■ **REQUEST**: Arrange the listing below into a Markdown table with the columns "Row" and "Line," numbering each line in order. Omit any blank lines.

■ **DATASET RECORDS**:
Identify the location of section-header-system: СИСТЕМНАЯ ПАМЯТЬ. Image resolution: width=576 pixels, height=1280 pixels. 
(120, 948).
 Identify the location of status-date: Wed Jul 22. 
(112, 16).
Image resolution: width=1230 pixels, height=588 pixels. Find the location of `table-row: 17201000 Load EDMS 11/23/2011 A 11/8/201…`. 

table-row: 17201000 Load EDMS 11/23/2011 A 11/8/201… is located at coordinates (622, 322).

■ **ANSWER TO THE EXERCISE**:
| Row | Line |
|---|---|
| 1 | Identify the location of section-header-system: СИСТЕМНАЯ ПАМЯТЬ. Image resolution: width=576 pixels, height=1280 pixels.  |
| 2 | (120, 948). |
| 3 |  Identify the location of status-date: Wed Jul 22.  |
| 4 | (112, 16). |
| 5 | Image resolution: width=1230 pixels, height=588 pixels. Find the location of `table-row: 17201000 Load EDMS 11/23/2011 A 11/8/201…`.  |
| 6 | table-row: 17201000 Load EDMS 11/23/2011 A 11/8/201… is located at coordinates (622, 322). |